Despite its good performance, it is well known that the Louvain community detection algorithm suffers from some weaknesses. To begin with, according to [38], a vertex acting as a “bridge” between two groups of vertices in a community, may, for modularity optimization purposes, be moved in a different community, resulting in the former being disconnected. Iteratively applying Louvain may further worsen the problem. Furthermore, being a Local Modularity Optimization (LMO) algorithm, the Louvain algorithm may fail to discover small communities due to the resolution limit problem, described by Fortunato and Barthelemy [18]. To highlight another weakness of the Louvain algorithm consider the following: given two versions of the same program, community detection in their FCGs can be thought of as the problem of detecting communities in a dynamic graph\(^{1}\). In this case, due to its inherent randomness, the Louvain algorithm produces unstable partitionings, for t and \(t+1\), and is thus unsuitable for this purpose. This “instability” problem is further explored in [10].Footnote 2

Due to the aforementioned problems, in certain applications ([21, 34]), the Louvain algorithm is only used to improve the modularity of an existing partitioning, instead of generating one from scratch. That is, in the first iteration of the Louvain algorithm, graph vertices are already grouped in a set of preliminary initial communities, possibly produced by other means, as opposed to forming singleton communities. Then, Louvain is applied to fine-tune the initial partitioning. In [34], for example, the authors present a divisive community detection algorithm, referred to as MILPA, which uses the Louvain algorithm in such a post-processing fashion.

Following this approach, we propose the use of a Label Propagation Algorithm (LPA), for the purpose of computing an initial set of communities on a given FCG, followed by an application of the Louvain algorithm for improving the aforementioned community structure’s modularity score.

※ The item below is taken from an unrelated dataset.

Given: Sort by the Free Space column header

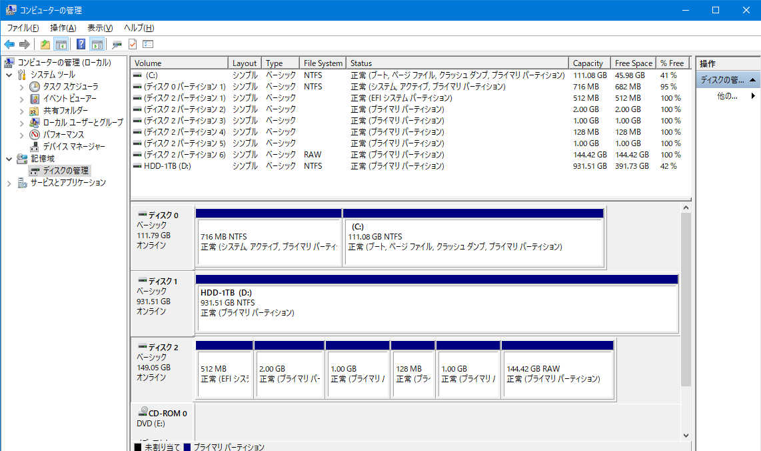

The LPA algorithm used is a modified and trimmed down version of Node Similarity-based Algorithm (NSA) described by Cheng et al [9]. The process is repeated as long as the number of detected communities changes. Our final community detection algorithm is summarized in Algorithm 6. As it will become apparent in the following sections, to “stabilize” the partitionings produced, the community detection algorithms were modified to introduce determinism in the overall process.

Let us now discuss, in separate subsections, the algorithms invoked by Algorithm 2 (match_comms).

5.2 Algorithm 6: detect_comms

figure f

Algorithm 6 expects a function dataset D as input, recovers the community hierarchy of D’s FCG and, finally, computes and returns a list of community datasets (one element per level of the community hierarchy). detect_comms begins by initializing CD (i.e. community datasets) to the empty list (line 2). CD is a list of sets, with the i-th element holding the community dataset at level i of the program’s community hierarchy. Procedures compute_vertex_ranks (line 4) and compute_edge_ranks (line 5) are, then, called to assign vertex and edge ranks respectively to the FCG. The input dataset D, which holds the program FCG, is then converted to a new dataset (line 6) where FCG vertices are ordered by sorting function \(r_{rank}\), which in turn sorts graph vertices according to the ranks assigned previously. The concept and rationale behind vertex ranking is further analyzed in Sect. 5.3. In this context, vertex ranking effectively results in functions, that process datasets that use \(r_{rank}\), accessing vertices of the dataset’s graph in order of increasing rank (e.g. in succ(v), pred(v) or neigh(v) for a \(v \in V(G)\)).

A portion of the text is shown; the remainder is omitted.